Nason helped shape the federal highway bill approved by Congress last year that includes several safety measures, including requirements for stability standards to prevent rollovers and measures targeting drunken driving and seat belt use.

Nason said the bill provided “significant tools” for safety programs and credited financial incentive grants in the bill for persuading lawmakers in Alaska and Mississippi to approve primary seat belt laws.

But Joan Claybrook, a former NHTSA administrator, said in an interview that Nason was the administration’s point person in opposing the safety measures and was concerned about her level of experience on regulatory matters.

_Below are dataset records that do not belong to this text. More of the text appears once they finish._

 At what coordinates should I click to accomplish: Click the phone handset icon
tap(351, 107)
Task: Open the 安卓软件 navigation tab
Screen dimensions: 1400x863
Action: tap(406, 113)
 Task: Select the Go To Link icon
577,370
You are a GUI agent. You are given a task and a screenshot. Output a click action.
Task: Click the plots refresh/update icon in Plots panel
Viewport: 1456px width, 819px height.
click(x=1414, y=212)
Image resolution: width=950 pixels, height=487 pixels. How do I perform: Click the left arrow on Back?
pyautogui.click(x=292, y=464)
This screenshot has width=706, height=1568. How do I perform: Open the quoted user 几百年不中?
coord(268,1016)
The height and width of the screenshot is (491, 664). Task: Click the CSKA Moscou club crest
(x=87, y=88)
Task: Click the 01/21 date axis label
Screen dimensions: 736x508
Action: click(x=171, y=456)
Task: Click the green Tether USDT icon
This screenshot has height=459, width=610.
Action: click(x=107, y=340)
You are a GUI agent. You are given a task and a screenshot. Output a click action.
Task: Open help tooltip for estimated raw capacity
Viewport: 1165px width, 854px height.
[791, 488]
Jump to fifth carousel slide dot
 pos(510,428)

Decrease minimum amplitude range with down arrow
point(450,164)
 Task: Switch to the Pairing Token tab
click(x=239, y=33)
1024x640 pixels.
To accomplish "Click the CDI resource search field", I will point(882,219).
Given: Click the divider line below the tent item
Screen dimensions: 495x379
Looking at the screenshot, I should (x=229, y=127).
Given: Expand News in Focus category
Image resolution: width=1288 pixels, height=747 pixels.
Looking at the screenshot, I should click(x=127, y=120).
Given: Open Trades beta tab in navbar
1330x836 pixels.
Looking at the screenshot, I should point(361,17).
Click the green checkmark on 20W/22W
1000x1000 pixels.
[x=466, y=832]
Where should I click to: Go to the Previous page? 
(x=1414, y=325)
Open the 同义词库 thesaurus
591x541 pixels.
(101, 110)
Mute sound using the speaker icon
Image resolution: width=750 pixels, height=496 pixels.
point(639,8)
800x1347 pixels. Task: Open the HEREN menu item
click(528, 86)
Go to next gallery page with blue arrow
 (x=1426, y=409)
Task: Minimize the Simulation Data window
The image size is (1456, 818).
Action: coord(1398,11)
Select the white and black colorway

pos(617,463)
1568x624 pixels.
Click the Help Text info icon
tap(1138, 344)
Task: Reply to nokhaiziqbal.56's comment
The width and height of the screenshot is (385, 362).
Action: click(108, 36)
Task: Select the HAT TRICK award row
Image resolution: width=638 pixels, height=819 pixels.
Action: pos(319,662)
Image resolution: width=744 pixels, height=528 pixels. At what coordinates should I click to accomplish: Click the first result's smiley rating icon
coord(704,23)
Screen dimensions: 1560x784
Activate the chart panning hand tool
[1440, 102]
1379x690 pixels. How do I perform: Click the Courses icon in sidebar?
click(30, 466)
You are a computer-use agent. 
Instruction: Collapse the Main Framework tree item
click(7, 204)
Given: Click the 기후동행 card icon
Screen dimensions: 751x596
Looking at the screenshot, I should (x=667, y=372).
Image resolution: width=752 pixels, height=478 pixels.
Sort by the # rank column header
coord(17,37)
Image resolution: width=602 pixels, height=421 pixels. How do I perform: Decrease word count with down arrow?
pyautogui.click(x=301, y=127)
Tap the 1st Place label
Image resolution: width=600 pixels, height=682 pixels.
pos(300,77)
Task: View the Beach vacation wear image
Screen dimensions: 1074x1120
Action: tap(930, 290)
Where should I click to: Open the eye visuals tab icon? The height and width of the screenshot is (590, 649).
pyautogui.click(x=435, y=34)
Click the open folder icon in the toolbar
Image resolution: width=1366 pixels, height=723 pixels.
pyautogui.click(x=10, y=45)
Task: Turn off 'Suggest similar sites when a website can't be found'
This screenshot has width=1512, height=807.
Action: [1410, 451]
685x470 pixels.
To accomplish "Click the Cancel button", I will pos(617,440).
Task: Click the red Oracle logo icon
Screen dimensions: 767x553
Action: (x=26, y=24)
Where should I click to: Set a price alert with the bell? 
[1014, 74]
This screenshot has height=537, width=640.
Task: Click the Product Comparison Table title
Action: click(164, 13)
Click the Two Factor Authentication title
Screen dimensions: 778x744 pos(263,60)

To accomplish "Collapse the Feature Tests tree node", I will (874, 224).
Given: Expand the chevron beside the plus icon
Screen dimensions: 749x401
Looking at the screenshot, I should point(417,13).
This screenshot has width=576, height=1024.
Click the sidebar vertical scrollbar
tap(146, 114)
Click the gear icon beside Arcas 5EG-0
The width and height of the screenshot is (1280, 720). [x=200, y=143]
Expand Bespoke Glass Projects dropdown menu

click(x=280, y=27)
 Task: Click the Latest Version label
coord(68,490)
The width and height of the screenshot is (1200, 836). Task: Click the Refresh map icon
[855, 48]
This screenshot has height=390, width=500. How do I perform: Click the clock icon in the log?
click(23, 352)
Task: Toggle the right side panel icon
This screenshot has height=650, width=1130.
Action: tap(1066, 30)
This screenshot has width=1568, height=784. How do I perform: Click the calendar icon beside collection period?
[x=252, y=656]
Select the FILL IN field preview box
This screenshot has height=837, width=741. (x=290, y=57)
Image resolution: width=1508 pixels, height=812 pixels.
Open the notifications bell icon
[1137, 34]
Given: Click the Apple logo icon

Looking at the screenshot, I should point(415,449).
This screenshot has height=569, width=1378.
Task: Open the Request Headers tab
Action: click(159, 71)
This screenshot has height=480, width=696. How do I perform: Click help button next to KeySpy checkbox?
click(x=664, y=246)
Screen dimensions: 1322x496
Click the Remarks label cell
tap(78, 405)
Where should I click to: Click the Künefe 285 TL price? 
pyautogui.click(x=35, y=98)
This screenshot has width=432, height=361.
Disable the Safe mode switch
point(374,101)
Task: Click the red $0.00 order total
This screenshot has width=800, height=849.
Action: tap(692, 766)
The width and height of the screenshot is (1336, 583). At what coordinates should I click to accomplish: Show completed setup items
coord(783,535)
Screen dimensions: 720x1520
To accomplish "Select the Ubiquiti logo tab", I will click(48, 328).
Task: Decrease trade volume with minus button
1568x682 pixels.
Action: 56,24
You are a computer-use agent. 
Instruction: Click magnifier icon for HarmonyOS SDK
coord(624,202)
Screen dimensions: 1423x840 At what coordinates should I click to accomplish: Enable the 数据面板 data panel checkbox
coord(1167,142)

“Is it going to be de minimis or is it going to be robust in terms of the safety standards she will issue?” said Claybrook, president of Public Citizen, a consumer watchdog group.

Transportation Department spokesman Robert Johnson dismissed the criticism as “premature and ill-informed.”

Nason told lawmakers that she learned about the importance of auto safety from her father, a retired Suffolk County, N.Y., police chief.

Nason said people too often open the metro section of newspapers and read of “teenage highway fatalities, and alcohol will often be involved.”

On fuel economy standards involving light trucks, for which the agency is considering rulemaking, Nason said she would seek “the most efficient and safest rule possible.”

Sen. Mark Pryor, D-Ark., asked Nason about her views on the need to strengthen rules involving rollovers, roof crush and the ejection of passengers from vehicles.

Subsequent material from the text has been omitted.